Question

A small object moves counter clockwise along the circular path whose centre is at origin as shown in figure. As it moves along the path, its acceleration vector continuously points towards point S. Then the object

(A) Speed up as it moves from A to C via B.
(B) Slow down as it moves from A to C via B.
(C) Slow down as it moves from C to A via D.
(D) Speed up as it moves from C to A via D.

Answer 1

Hint: When an object moves in a circular path its tangential velocity always changes. It is to be remembered that velocity is a vector quantity and it has both magnitude and direction.
Formula Used: The formulae used in the solution are given here.
For a dot product of vectors $\vec m$ and $\vec n$, $\vec m \cdot \vec n = \left| m \right|\left| n \right|\cos \theta $ where $\theta $ is the angle between the two vectors $\vec m$ and $\vec n$.
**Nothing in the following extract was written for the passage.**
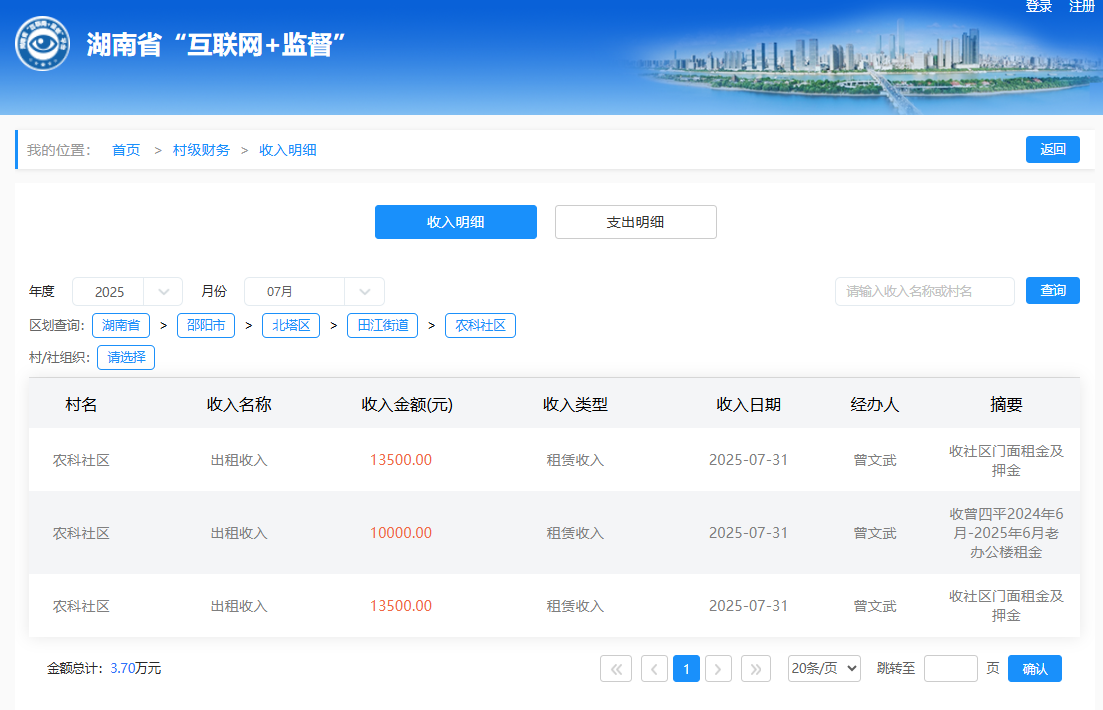The image size is (1103, 710).
Task: Click the 登录 link at top
Action: (1039, 7)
Complete Step by Step Solution: Law of Conservation of Angular Momentum states that, when an object moves around a fixed axis at a variable distance, and no external torque acts on the system, the total angular momentum remains constant.
Uniform circular motion is a specific type of motion in which an object travels in a circle with a constant speed.
It has been given that, a small object moves counter clockwise along the circular path whose centre is at origin and as it moves along the path, its acceleration vector continuously points towards point S.
As we know that, when an object moves in a circular path its tangential velocity always changes. It is to be remembered that velocity is a vector quantity and it has both magnitude and direction.
For a dot product of vectors $\vec m$ and $\vec n$, $\vec m \cdot \vec n = \left| m \right|\left| n \right|\cos \theta $ where $\theta $ is the angle between the two vectors $\vec m$ and $\vec n$.
The product of acceleration and velocity is given by, $\left( {\vec a \cdot \vec v} \right)$. When $\left( {\vec a \cdot \vec v} \right)$ is positive, then the object speeds up and the $\left( {\vec a \cdot \vec v} \right)$ is negative, thus it slows down.
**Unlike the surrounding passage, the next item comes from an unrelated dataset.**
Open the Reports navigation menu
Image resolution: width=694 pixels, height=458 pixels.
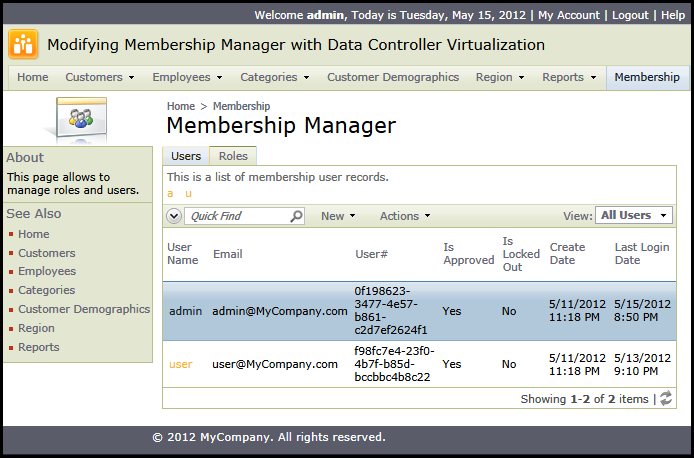coord(569,77)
At point B, we have a positive value of $\left( {\vec a \cdot \vec v} \right)$, since $\theta < 90$ which implies that the body speeds up here.
At point D, $\left( {\vec a \cdot \vec v} \right)$ has a negative value, since $\theta > 90$, which implies that the body slows down here.
At point C, $\theta = {90^ \circ }$, we have $\left( {\vec a \cdot \vec v} \right) = 0$.
From the information obtained above, we can say that the object speeds up as it moves from A to C via B.

Hence the correct answer is Option A.

Note: Two vectors are said to equal if their magnitude and direction are the same. According to vector algebra, a vector can be added to another vector, head to tail. The order of addition of two vectors does not matter, because the result will be the same.
The cross product of two vectors results in a vector quantity. It is represented by a cross sign between two vectors. The dot product of two vectors always results in scalar quantity, i.e. it has only magnitude and no direction. It is represented by a dot (.) in between two vectors.